Matplotlib, SciPy, NumPy, and all that

A swirl of names and packages has accumulated in the world of scientific Python that can be confusing to someone trying to navigate the territory for the first time. Let’s try to disentangle the terminology.

The first layer above Python itself is NumPy. This is really what makes science and data analysis with Python possible. NumPy enhances Python with an array type and extends the usual mathematical operators to act elementwise on arrays. The library also provides other linear algebra operations such as inner products, and higher-level functions including such things as Fourier transforms. It’s all implemented in C or Fortran, and is quite fast. NumPy has superseded the Numeric and numarray libraries.

Matplotlib is the extensive plotting library that is the subject of this article. The data to be plotted in matplotlib is provided in the form of NumPy arrays. The plotting functions also accept lists, but convert them to arrays.

PyLab is a module designed to make interactive computing with NumPy and matplotlib more convenient. We'll have more to say about this one below.

Pyplot is a submodule of matplotlib that provides one of its two major interfaces; there will be plenty of pyplot later on.

SciPy is a large collection of packages (the project itself calls it an "ecosystem") for doing science and mathematics with Python. SciPy bundles together all the libraries mentioned in this section and adds packages for symbolic math, data analytics, and numerical computing (special functions, statistics, integration, and much more).

Everything mentioned in this section is free and open source, widely used, and under active development.

Installation

There are a surprisingly large number of ways to install matplotlib. Of course, you need Python, as well as NumPy, and you probably want the advanced interactive shell IPython, which makes working with Python in general—and matplotlib in particular—far more convenient than the standard read–eval–print loop (REPL).

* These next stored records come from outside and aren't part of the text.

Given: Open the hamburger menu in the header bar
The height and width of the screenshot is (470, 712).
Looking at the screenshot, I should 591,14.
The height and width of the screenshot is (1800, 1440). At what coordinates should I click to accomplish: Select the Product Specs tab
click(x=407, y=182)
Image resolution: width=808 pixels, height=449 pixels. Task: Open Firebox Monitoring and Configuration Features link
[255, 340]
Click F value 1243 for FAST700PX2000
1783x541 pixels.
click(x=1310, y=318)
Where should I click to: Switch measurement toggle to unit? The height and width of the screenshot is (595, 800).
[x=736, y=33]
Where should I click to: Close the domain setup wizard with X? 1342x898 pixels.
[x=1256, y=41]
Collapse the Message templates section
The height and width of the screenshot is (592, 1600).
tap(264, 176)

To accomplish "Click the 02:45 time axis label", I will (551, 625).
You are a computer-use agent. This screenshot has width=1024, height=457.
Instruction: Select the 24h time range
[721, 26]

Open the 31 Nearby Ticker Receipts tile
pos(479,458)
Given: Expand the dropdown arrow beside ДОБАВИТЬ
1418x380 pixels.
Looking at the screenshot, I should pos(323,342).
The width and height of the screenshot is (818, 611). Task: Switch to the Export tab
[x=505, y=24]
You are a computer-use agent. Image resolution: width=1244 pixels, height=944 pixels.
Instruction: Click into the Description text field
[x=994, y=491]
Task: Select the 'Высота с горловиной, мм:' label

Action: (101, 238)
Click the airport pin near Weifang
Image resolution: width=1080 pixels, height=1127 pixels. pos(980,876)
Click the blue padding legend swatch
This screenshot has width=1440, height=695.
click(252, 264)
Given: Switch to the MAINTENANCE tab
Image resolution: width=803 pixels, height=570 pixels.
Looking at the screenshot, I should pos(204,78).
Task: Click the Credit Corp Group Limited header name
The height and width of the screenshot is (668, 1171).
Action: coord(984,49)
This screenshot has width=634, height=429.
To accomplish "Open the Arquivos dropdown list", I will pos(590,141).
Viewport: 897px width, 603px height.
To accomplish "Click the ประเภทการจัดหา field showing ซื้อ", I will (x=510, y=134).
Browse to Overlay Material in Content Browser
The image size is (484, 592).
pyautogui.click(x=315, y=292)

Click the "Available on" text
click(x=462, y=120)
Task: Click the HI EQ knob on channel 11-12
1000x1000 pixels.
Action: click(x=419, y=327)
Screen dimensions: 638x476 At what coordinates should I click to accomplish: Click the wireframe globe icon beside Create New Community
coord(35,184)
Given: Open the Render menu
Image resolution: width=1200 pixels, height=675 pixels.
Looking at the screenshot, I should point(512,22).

Python is already present in most Linux distributions, and there is a good chance you already have NumPy as well. If you don't, it will most likely be available from your package-management system. If not, or if the version there is too old, you can download and compile the sources. Matplotlib supported only Python 2 until the end of 2012, but as of version 1.2 supports Python 3 as well.

The same strategies apply to IPython and matplotlib itself. Both of these can also be installed with pip (a Python package management utility).

Alternatively, you can get everything you need by installing SciPy. Yet another route is to download a precompiled bundle of packages put together by a commercial entity and provided free of charge; at the moment there are several of these (the most well-established being Enthought). The obvious disadvantages of downloading one of these large environments are, first, that you will likely be installing plenty of stuff that you don't need and, second, that you have no control over the versions of the various components. But this approach can be very convenient.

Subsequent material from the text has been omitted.